Editorial, by Montse Rafel
Today, December 18th, we celebrate the International Migrants Day. The date was definitely not randomly chosen by the UN – on December 18, 1990 the UN General Assembly adopted an international convention on "the protection of the Rights of All Migrant Workers and Members of Their families. «Alas, although this agreement has entered into force in 2003, it remains completely inapplicable since no migrant-receiving state in Western Europe or North America has ratified the convention.
In 1974, European leaders deemed the age of great migrations to have come to an end. In a time of economic crisis, they decided accordingly to interrupt the flow of migrant workers and close the doors to Europe. They were grossly mistaken. The non-European immigration has continued unabated, while it has adopted new paths and new methods. Immigrants have also changed. Under the impact of globalization, a better access to passports and a greater mobility, applicants are now stemming from much diverse backgrounds: middle class populations, young graduates, single women unaccompanied minors, etc., all of them are attracted by the European model.

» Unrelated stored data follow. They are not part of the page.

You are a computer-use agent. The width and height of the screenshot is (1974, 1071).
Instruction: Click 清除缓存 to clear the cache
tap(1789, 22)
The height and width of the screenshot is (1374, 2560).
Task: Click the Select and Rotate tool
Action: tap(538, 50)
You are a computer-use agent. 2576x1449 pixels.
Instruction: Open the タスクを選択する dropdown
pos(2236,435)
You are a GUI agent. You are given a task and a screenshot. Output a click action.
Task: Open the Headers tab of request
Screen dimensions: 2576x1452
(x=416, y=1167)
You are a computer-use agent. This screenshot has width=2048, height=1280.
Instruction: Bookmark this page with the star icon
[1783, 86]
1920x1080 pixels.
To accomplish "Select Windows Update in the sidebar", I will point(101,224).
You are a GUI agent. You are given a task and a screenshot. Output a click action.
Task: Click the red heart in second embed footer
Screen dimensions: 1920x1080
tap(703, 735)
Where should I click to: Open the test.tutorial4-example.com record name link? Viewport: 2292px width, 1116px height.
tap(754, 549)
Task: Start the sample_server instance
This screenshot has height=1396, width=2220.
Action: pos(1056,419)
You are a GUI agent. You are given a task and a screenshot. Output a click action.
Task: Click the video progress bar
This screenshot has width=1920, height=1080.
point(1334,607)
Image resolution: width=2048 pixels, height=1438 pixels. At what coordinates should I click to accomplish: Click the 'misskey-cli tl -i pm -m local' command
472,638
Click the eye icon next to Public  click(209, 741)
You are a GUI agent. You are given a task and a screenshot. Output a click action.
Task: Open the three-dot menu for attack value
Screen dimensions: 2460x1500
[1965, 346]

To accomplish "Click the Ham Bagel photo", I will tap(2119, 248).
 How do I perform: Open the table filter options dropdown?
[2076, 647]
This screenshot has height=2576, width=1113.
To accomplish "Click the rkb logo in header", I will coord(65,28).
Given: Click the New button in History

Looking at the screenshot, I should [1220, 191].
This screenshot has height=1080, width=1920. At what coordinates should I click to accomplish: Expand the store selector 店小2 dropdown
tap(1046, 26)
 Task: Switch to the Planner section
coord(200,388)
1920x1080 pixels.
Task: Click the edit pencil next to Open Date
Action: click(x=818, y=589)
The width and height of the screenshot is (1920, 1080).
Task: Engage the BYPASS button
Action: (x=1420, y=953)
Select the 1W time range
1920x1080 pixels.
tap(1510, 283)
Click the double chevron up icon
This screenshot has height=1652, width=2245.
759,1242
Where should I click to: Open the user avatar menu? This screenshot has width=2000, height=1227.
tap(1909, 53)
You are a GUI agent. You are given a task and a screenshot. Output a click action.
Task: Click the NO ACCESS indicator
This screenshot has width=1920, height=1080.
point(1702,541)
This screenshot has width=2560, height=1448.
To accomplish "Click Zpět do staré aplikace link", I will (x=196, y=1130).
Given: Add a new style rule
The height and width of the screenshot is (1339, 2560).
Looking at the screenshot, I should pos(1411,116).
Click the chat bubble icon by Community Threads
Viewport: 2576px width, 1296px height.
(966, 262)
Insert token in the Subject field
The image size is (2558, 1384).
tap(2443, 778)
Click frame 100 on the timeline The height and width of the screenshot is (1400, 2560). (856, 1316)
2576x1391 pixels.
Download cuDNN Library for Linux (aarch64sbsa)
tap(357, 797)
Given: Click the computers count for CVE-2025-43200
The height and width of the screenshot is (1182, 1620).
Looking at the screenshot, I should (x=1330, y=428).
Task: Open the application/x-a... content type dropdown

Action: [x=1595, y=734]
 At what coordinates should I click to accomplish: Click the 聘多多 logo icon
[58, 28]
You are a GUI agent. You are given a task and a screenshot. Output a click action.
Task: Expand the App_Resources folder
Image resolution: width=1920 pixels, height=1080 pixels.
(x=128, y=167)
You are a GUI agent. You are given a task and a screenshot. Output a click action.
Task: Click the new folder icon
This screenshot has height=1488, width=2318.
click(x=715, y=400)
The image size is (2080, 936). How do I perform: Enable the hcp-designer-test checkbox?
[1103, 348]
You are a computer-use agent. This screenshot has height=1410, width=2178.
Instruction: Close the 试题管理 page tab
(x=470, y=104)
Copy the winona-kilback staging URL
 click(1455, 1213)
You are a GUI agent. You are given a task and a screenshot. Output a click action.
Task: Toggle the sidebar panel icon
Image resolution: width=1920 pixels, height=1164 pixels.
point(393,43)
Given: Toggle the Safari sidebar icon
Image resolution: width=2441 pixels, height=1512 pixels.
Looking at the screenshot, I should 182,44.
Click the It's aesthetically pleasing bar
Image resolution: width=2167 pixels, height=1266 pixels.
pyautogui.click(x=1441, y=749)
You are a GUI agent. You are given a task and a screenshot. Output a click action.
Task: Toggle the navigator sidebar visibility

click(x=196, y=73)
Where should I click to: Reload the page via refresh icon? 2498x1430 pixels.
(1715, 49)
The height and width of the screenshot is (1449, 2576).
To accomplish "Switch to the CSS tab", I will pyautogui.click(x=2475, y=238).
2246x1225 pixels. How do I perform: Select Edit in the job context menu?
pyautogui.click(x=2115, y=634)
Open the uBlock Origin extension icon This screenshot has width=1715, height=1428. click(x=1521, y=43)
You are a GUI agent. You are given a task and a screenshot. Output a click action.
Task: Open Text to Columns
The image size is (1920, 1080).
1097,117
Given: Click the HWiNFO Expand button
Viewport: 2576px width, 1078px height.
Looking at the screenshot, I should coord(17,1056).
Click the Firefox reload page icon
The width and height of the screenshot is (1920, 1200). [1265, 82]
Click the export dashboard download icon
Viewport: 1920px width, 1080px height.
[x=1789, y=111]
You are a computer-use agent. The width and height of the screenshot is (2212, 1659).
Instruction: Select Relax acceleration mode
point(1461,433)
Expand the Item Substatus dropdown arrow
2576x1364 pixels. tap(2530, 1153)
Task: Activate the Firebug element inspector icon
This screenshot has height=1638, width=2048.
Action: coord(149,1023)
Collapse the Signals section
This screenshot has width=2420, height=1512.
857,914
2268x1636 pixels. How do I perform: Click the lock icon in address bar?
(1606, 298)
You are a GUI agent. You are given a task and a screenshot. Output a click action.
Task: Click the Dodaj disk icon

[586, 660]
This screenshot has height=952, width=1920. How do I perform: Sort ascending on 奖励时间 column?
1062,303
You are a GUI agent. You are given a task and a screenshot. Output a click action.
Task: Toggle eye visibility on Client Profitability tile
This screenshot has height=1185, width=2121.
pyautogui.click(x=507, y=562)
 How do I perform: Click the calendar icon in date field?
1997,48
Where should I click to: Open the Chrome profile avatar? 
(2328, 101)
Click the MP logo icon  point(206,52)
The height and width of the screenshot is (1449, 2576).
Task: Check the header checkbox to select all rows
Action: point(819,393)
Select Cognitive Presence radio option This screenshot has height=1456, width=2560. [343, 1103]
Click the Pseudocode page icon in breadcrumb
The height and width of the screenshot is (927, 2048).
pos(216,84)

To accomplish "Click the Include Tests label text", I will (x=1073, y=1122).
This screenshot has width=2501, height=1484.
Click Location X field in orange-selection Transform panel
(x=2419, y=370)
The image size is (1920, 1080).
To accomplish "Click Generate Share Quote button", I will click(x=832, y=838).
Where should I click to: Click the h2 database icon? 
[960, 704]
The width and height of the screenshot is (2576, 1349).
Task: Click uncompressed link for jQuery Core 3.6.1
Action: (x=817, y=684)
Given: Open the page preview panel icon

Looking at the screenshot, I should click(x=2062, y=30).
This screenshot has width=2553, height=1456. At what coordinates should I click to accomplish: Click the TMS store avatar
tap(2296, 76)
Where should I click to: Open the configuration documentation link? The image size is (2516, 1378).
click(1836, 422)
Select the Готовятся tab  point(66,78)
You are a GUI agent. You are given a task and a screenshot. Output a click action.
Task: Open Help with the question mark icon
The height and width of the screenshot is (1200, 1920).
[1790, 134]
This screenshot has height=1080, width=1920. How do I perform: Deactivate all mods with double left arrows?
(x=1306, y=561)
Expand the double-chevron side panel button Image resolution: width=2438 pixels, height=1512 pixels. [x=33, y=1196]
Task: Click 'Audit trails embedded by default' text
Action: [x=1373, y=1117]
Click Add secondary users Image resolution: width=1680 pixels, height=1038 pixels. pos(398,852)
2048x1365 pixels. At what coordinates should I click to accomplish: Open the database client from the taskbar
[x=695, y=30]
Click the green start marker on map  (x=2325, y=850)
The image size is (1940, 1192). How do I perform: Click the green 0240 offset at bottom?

Unfortunately, their dreams of a great future were cut short for many of them. According to figures from the International Organization for Migration (IOM), published in September, 4077 migrants have died worldwide since the beginning of 2014, of which three quarters in the Mediterranean. 22 000 people have lost their lives in the sole Mediterranean Sea since Y2K. The majority of them died from drowning, suffocation, starvation or exposure. Most of them were young people; from Africa or the Middle East. We must put an end to this scandal.
Appeal for workable and humane European policies
The continuing closure of European borders only fuels mafia networks and illegal work, the worst forms of which amount to modern slavery. In addition, such policies that pretend making of the European continent an impregnable citadel are out of step with reality.
On the one hand, Europe needs immigrants to cope with an aging population and labor shortages in competitive economic sectors. On the other, politicians must face a rise of extremism while they have to satisfy public opinions increasingly distrustful to strangers or even hostile to immigration. On the one hand, Europe boasts of its human rights and aid and asylum policies. On the other, it refuses to ratify the United Nations 1990 Convention for the protection of migrants… Meanwhile, policymakers tend to favor short term solutions with wobbly foundations: provisional statutes, humanitarian stays, statutes of people who cannot be regularized or deported, etc.
Hence, we appeal to European policymakers to launch a great debate so as to redefine citizenship and a European identity that is commensurate with our society’s new challenges: integration, multiculturalism, the fight against racism and discrimination and the definition of a modern secularism. It's a fact: Immigration can help build a stronger Europe while shaping its collective identity – this is why it is our responsibility to develop the policies that will condition the new living-together that Europe needs.